The existence of the Excursion Committee preceded the establishment of the Polish Alliance of Canada Travel Agency. The first Excursion Committee was established in January 1959, and its first chairperson was J. Pankowski. The Committee operated at PAC Branch 1’s domicile at 62 Claremont Street, and its task was to organize trips to Poland for tourists, as well as to renew and to narrow the good relations between Poland and the Polish-Canadian community.
Regardless of extensive advertising, only two trips for a few people were organized, so the Committee ceased to exist in 1960. The Excursion Committee organized by PAC Branch 2 in Hamilton and led by the Branch’s President Stefan Daciuk was more successful.
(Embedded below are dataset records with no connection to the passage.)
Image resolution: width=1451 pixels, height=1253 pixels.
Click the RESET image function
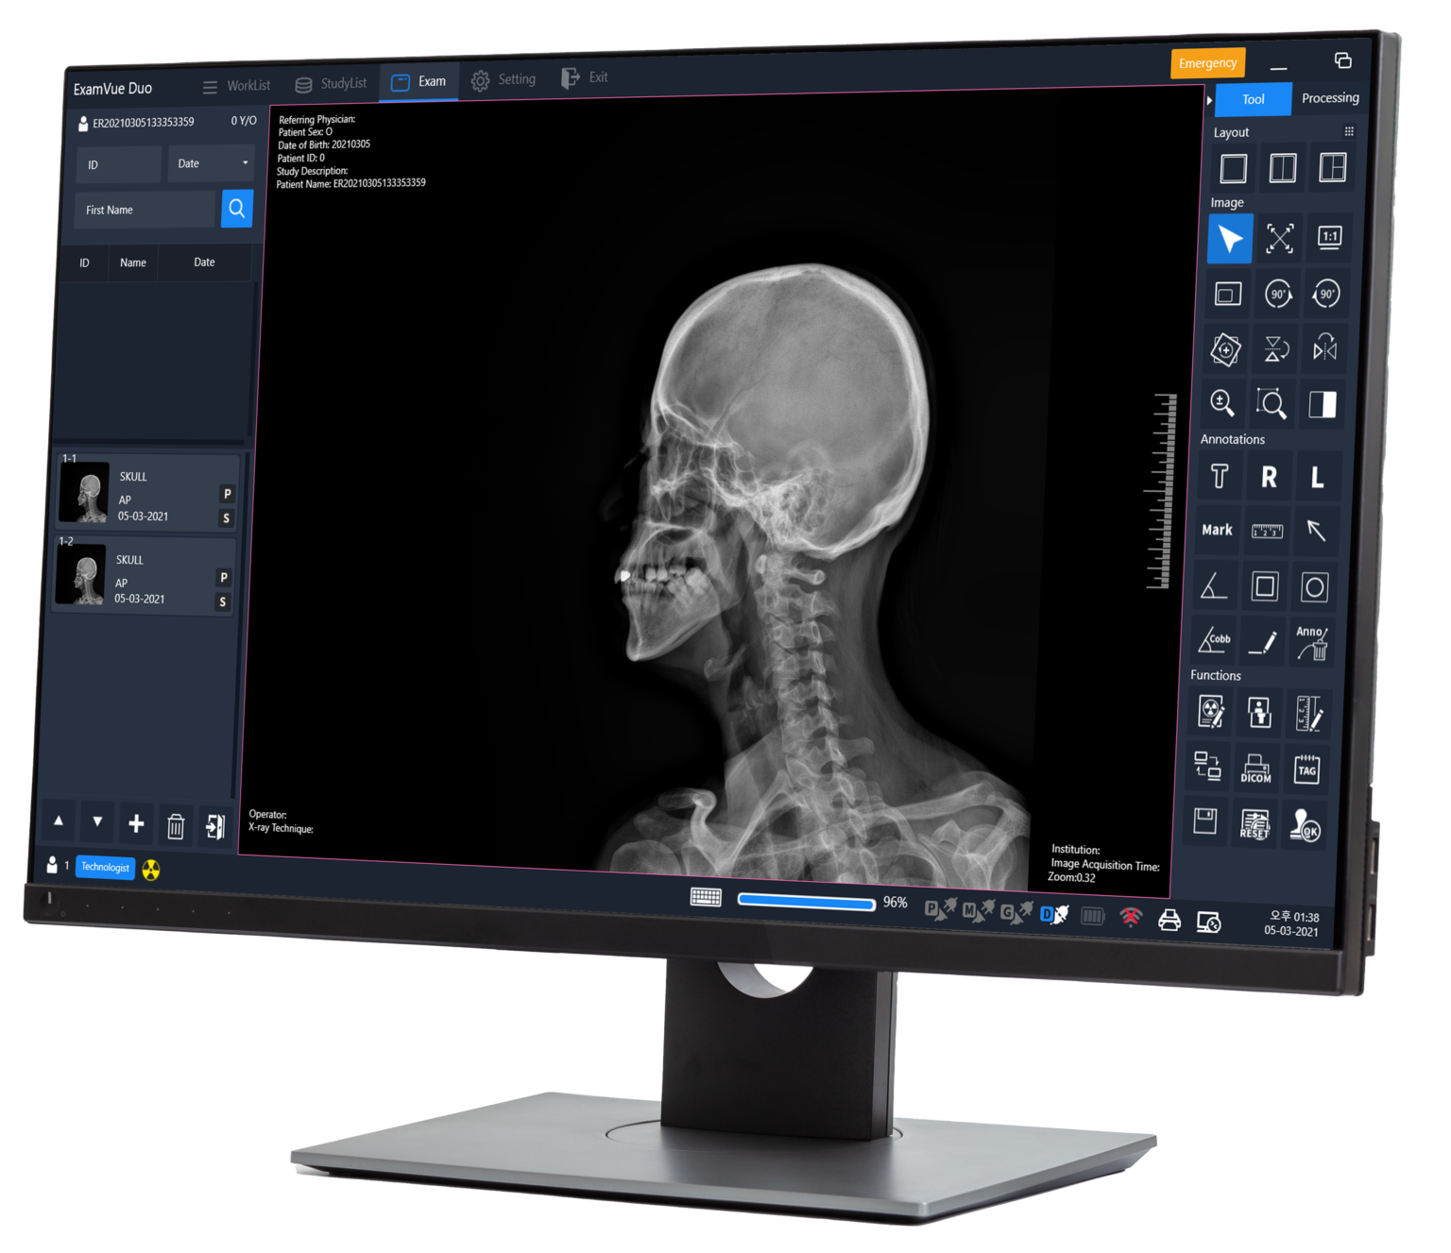(1255, 822)
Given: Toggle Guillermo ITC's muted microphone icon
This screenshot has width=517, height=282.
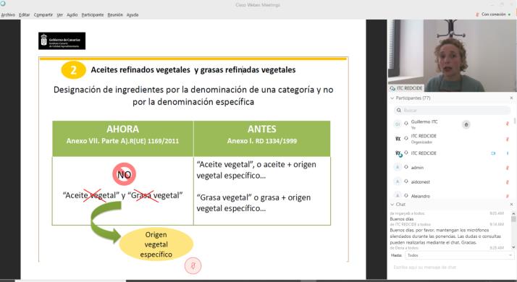Looking at the screenshot, I should (507, 124).
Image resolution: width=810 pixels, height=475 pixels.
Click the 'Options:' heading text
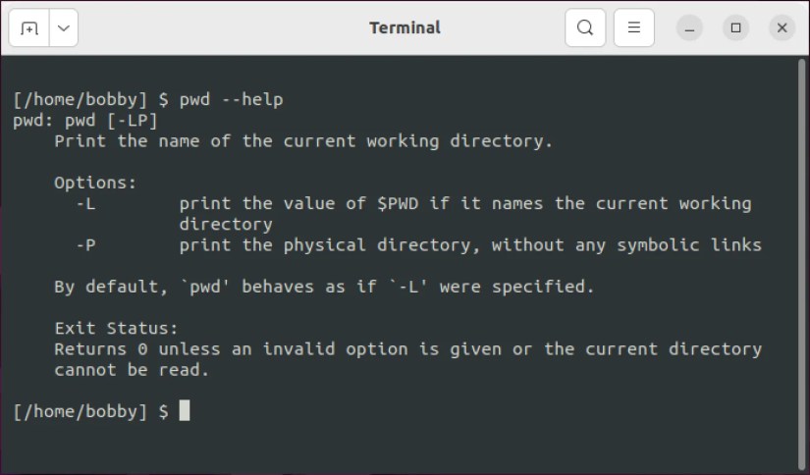pyautogui.click(x=95, y=183)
Working closely with the Head Executive Board, the Committee organized the first trip to Poland for 80 people by the summer of 1960.
In the next few years, its work was expanded to encompass all Alliance branches. The Committee organized chartered flights to Poland and sightseeing excursions to the most beautiful places in the Old Country, which were very popular among the participants. In 1964, the PAC Head Executive Board completely took over Branch 2’s Excursion Committee’s work and began to organize group trips to Poland for Alliance members, as well as to direct chartered flights for people in Poland who wanted to visit their close ones in Canada.
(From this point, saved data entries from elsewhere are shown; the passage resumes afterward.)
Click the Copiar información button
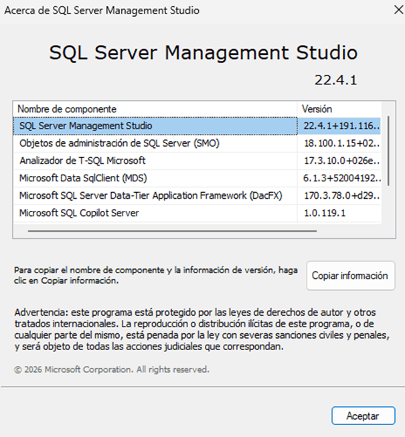Viewport: 405px width, 437px height. pyautogui.click(x=350, y=276)
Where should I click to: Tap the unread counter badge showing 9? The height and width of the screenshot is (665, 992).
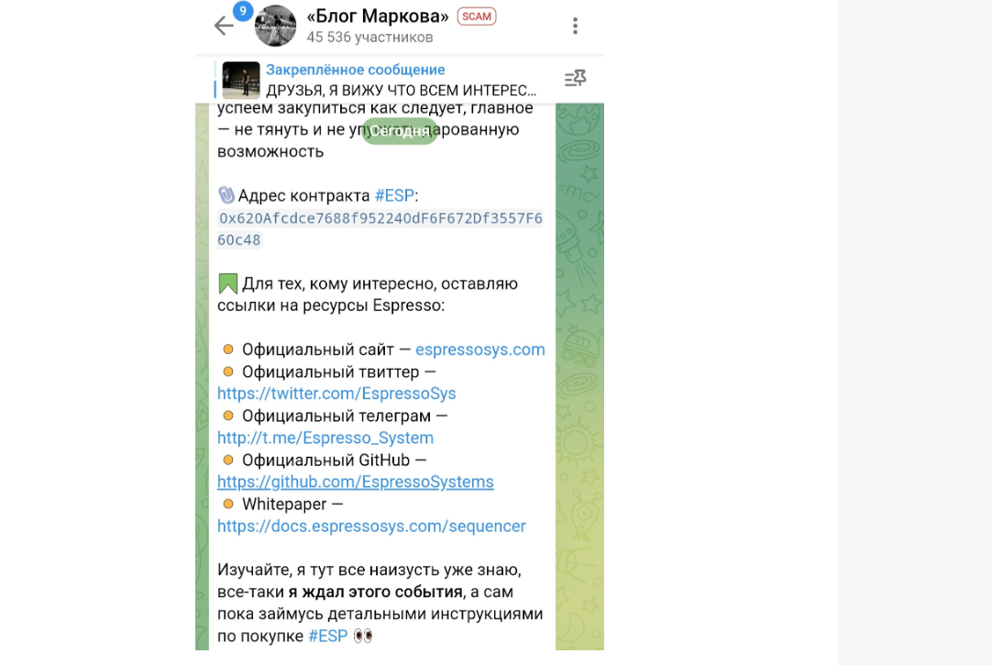(243, 11)
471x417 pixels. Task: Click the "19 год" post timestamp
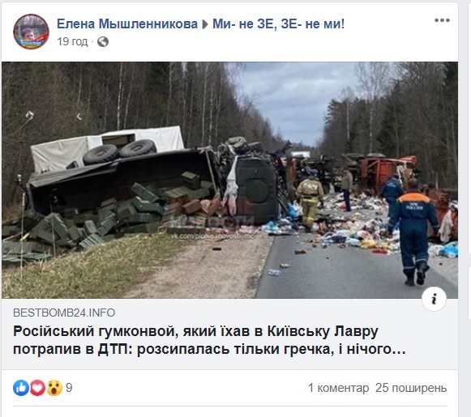tap(72, 42)
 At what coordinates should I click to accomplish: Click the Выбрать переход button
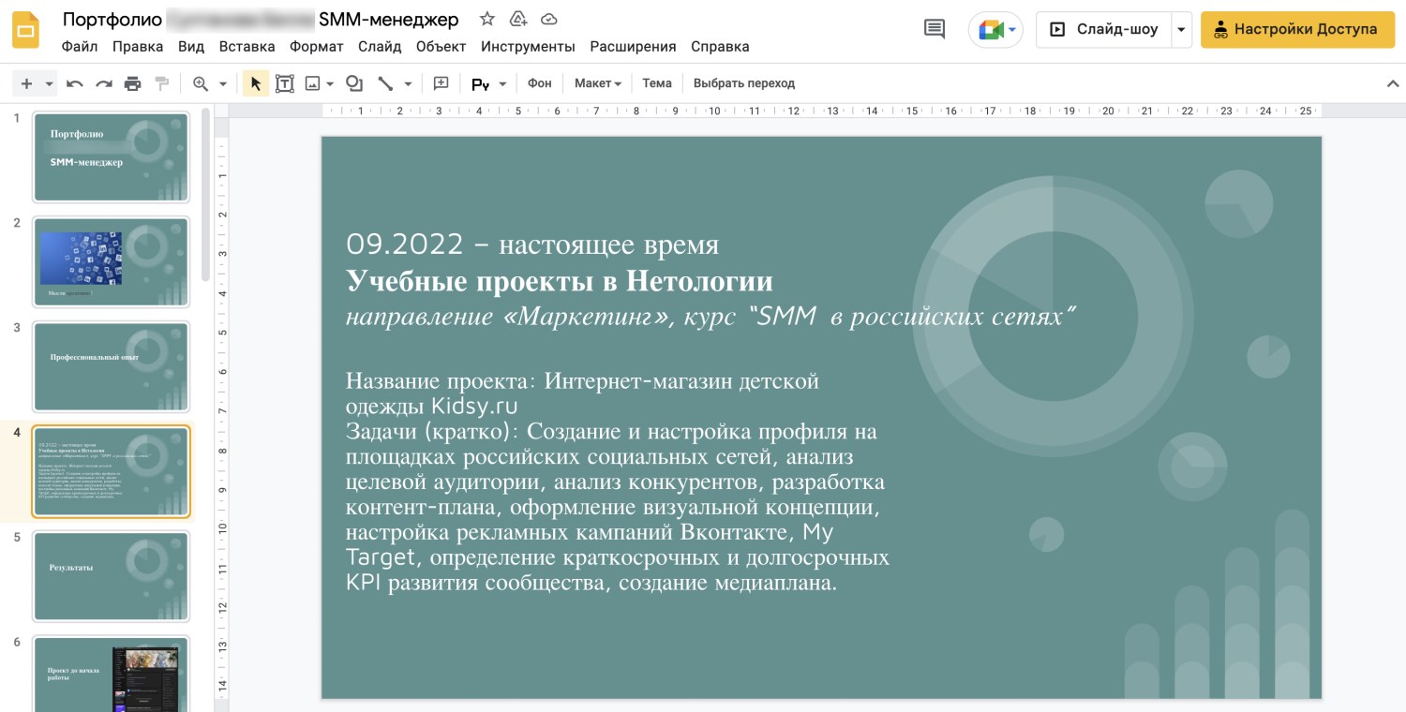[x=743, y=83]
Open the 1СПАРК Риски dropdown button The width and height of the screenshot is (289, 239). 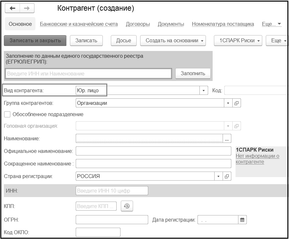[238, 41]
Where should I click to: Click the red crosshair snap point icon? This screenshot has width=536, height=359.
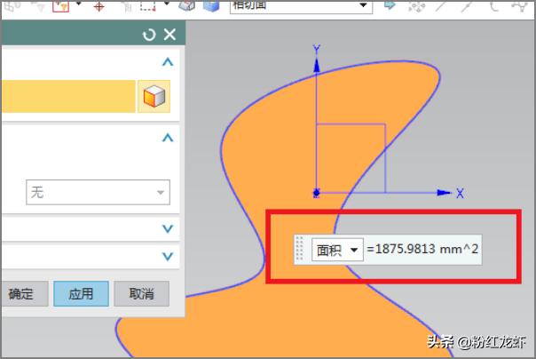(x=99, y=5)
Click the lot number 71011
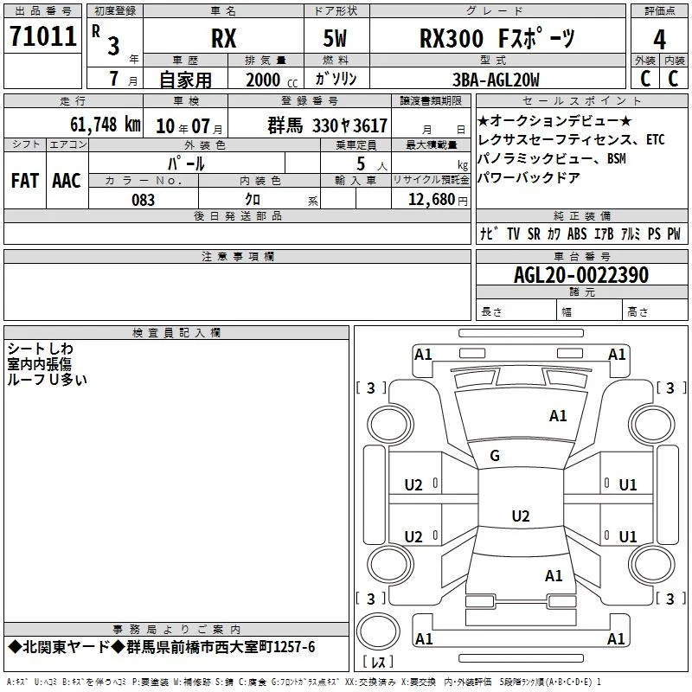The height and width of the screenshot is (692, 692). (42, 35)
Interestingly, the number of tourists increased continuously; for example, in 1973, their number surpassed a thousand people. This growing demand for chartered flights to Poland forced the Committee to sign more contracts with LOT Polish Airlines to book flights for various dates and seasons. In 1972, the Committee became the official representative of “Orbis,” which greatly facilitated the organization of trips around Poland.
The following year, High Park Travel, Syrena Travel and the PAC Excursion Committee established a consortium having exclusivity in making flight contracts and in selling flight tickets for the Toronto-Warsaw-Toronto trajectory to other agencies and individuals.
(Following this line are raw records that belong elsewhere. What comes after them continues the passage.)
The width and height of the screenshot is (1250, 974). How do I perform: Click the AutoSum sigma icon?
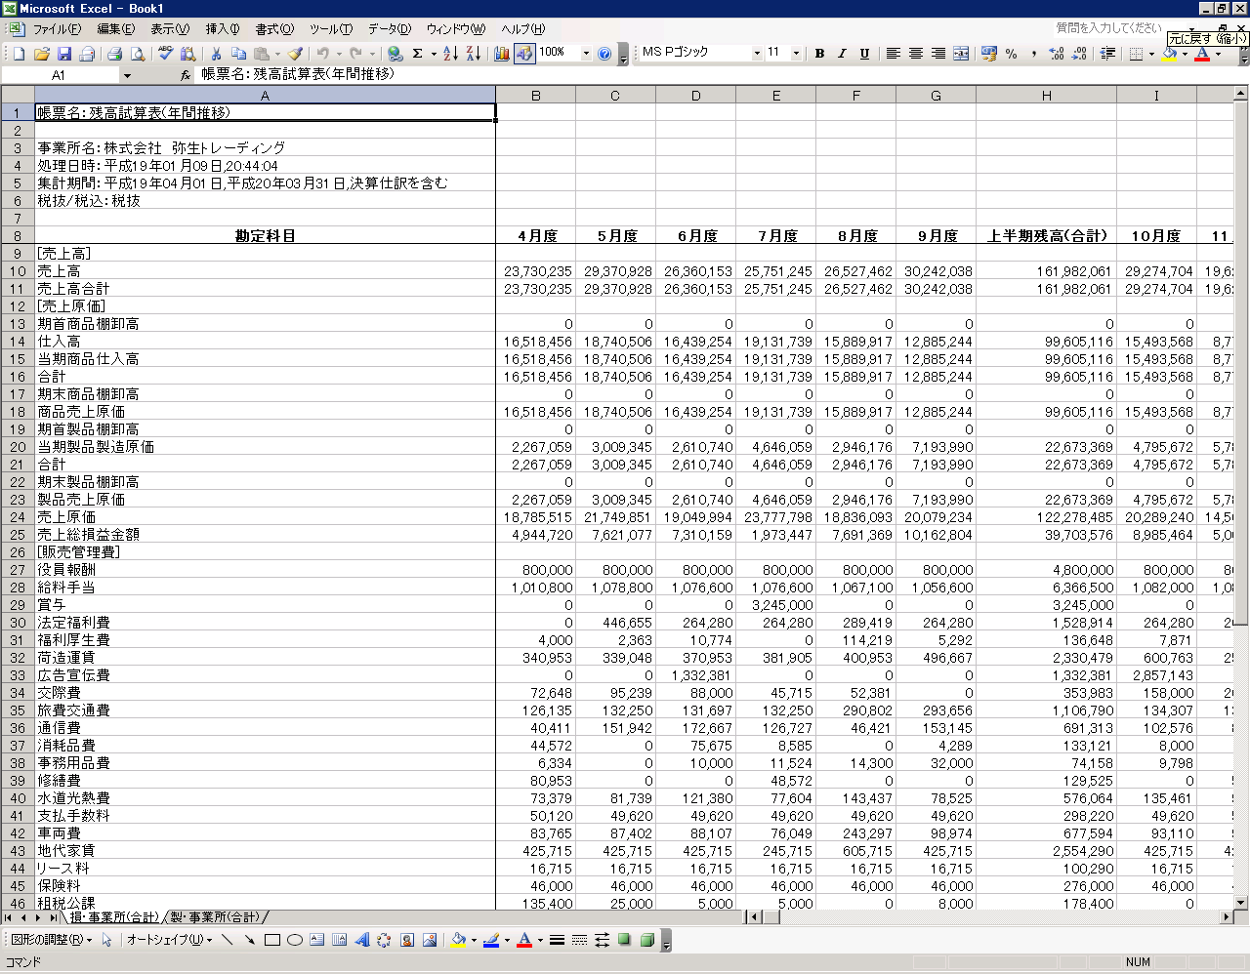418,54
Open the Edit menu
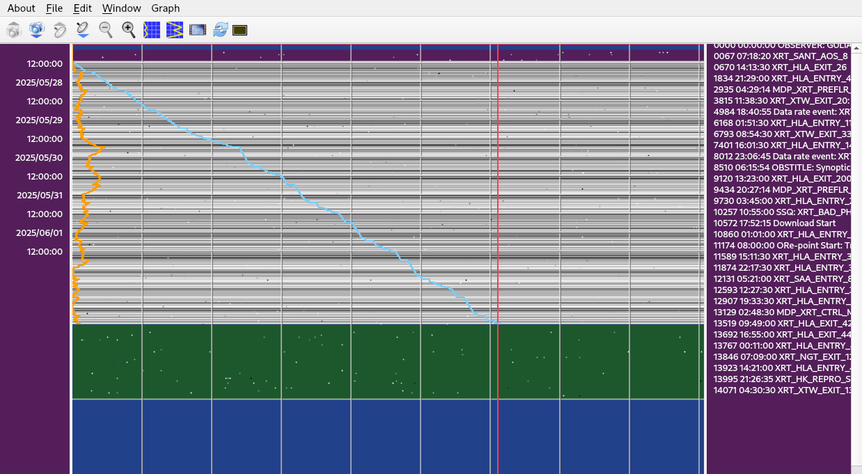This screenshot has width=862, height=474. (x=82, y=8)
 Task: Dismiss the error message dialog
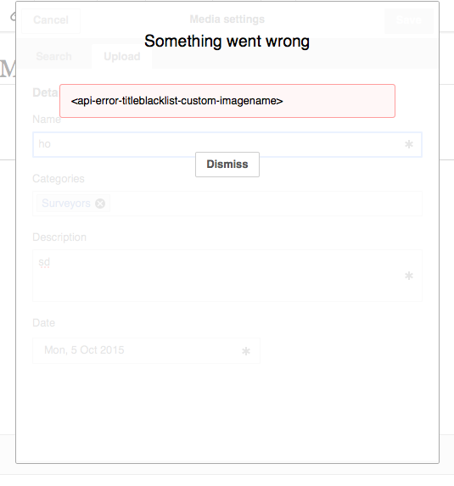coord(227,165)
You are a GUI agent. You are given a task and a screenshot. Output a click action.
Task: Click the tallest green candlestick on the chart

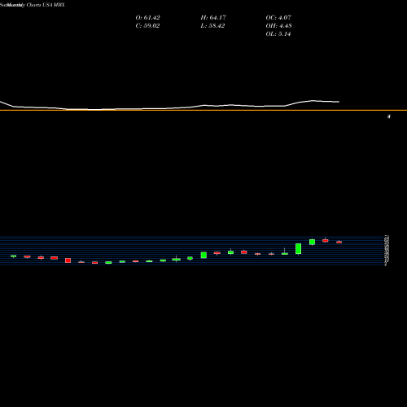tap(298, 249)
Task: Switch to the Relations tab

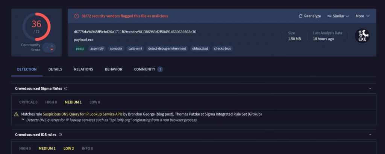Action: (83, 69)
The increase in the Committee’s accomplishments from year to year was mainly due to Stanislaw Konopka and Tadeusz Glista, PAC Head Executive Board presidents, and to their general secretaries (Jozef Broda, Stanislaw Leszczynski, Gustaw Slodkowski, Jerzy Dobrzanski, Stefan Kacperski, and Michal Wolnik), who were responsible for running the office.
The Committee’s success would have been much smaller, if not for regional representatives, very devoted Alliance members. The active and financially successful work of the Excursion Committee was honoured when the PAC Head Executive Board registered it with the Ontario government as a Travel Agency having full rights under the name “PAC Travel and Tours Limited” and operating at 1640 Bloor Street West in Toronto.

The Polish Alliance of Canada was the Travel Agency’s owner, while the PAC Travel and Tours Ltd. management chosen by the Head Executive Board was its supervisor. The Agency’s first managers and advisors were T. Glista, C. Smith, M. Wolnik, F. Kossecki and H. Lopinski.
The Agency joined the International Air Travel Association (IATA), which allowed it to represent other airlines. At the same time, it became the representative of PEKAO.
The Agency’s development significantly contributed to LOT receiving a license for regular Warsaw-Montreal flights twice a week. The Agency’s good operation guaranteed a continuous financial source for the Alliance for many years, in order to maintain the organization’s office and to pay the secretary. The formation of the new PEKAO Travel Agency near the PAC’s domicile severely halted the inflow of new clients to the PAC Agency.
The travel agents, who were Polish Alliance of Canada members, also influenced the Agency’s worsening financial situation because they began to work in the interest of PEKAO instead of their own Agency. Substandard interpersonal relations, mutual complaints and disputes added to this. As a result of these activities, PAC Travel and Tours Ltd. was closed in 1995.
One of the most prosperous Alliance institutions ceased to exist. A few years later, The Polish Alliance of Canada also lost the building on Bloor Street West, which included its own domicile.